Data for review:

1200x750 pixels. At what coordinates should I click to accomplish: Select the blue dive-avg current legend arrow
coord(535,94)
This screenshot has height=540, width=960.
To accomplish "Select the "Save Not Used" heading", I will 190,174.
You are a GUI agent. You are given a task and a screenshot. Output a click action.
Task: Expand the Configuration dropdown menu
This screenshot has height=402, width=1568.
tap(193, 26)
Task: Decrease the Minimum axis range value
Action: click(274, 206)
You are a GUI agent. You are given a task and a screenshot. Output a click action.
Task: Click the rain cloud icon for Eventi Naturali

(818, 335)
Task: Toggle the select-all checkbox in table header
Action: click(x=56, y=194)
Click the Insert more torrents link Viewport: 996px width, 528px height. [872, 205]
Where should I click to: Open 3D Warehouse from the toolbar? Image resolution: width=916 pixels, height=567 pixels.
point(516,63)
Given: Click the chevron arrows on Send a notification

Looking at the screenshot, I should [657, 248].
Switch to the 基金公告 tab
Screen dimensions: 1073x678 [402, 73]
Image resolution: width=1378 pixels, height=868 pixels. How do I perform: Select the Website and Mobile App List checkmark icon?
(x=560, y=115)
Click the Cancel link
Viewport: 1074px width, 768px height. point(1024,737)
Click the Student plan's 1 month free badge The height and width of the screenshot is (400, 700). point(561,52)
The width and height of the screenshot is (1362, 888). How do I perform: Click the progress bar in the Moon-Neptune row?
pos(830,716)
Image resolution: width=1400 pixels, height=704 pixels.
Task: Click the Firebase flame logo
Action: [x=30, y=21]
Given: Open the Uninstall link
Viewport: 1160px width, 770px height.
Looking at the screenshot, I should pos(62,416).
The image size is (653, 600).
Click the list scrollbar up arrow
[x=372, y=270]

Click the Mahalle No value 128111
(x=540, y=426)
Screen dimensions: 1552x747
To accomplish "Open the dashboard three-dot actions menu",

Exercise requirements: Repeat exactly the lines of the material from the one with "The image size is (653, 600)." through the end, both the first and the last included.

Answer area:
The image size is (653, 600).
Click the list scrollbar up arrow
[x=372, y=270]

Click the Mahalle No value 128111
(x=540, y=426)
Screen dimensions: 1552x747
To accomplish "Open the dashboard three-dot actions menu",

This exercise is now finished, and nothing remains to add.